On drivers/gpu/drm/amd/pm/legacy-dpm:420, there are many references that
are calculated manually and could possibly benefit from this
housekeeping patch about flex arrays.

In most cases, changing the struct like you did would create binary
differences but given the way that this driver was implemented, they can
slip through the cracks and make those lines more cryptic and
subsequently, less likely to be fixed in the future....
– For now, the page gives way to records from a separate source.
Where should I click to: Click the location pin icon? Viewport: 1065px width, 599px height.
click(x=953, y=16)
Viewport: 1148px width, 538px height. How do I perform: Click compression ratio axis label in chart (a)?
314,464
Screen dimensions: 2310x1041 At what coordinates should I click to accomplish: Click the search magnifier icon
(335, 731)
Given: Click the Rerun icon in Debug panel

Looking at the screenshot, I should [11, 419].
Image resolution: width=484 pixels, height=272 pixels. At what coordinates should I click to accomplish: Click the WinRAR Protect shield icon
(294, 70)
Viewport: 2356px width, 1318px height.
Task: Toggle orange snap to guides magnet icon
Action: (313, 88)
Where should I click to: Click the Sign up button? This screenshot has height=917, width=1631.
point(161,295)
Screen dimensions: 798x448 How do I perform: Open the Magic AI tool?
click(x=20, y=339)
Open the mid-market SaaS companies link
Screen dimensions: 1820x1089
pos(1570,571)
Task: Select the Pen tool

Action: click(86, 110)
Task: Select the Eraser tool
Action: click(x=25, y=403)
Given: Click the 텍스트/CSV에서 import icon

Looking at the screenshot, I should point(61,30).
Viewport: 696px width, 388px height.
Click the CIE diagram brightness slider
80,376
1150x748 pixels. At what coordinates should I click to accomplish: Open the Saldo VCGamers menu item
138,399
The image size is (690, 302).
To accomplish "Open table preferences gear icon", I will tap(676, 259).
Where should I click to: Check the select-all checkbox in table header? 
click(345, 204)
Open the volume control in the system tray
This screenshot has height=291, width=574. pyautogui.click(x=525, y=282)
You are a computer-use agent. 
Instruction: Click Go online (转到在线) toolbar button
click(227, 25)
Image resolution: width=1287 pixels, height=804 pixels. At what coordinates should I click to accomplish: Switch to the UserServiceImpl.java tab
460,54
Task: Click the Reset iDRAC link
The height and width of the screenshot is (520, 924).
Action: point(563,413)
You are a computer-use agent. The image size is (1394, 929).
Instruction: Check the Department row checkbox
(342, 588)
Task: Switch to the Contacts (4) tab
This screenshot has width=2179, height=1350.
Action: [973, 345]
my 2 cents would be to tidy this up alongside the struct changes whether
that's in the same patch or a series of patches.

420 VCEClockInfoArray *array = (VCEClockInfoArray *)
421 (mode_info->atom_context->bios + data_offset +
422 le16_to_cpu(ext_hdr->usVCETableOffset) + 1);
423 ATOM_PPLIB_VCE_Clock_Voltage_Limit_Table *limits =
424 (ATOM_PPLIB_VCE_Clock_Voltage_Limit_Table *)
425 (mode_info->atom_context->bios + data_offset +
426 le16_to_cpu(ext_hdr->usVCETableOffset) + 1 +
427 1 + array->ucNumEntries * sizeof(VCEClockInfo));
428 ATOM_PPLIB_VCE_State_Table *states =
429 (ATOM_PPLIB_VCE_State_Table *)
430 (mode_info->atom_context->bios + data_offset +
431 le16_to_cpu(ext_hdr->usVCETableOffset) + 1 +
432 1 + (array->ucNumEntries * sizeof (VCEClockInfo)) +
433 1 + (limits->numEntries * sizeof(ATOM_PPLIB_VCE_Clock_Voltage_Limit_Record)));


> > #pragma pack()
> > --
> > 2.25.1
> >

I didn't review all struct changes but I reckon that you got the train
of thought to be followed by now. Please count on me for reviewing those
changes :-)

Thanks!

- Paulo A.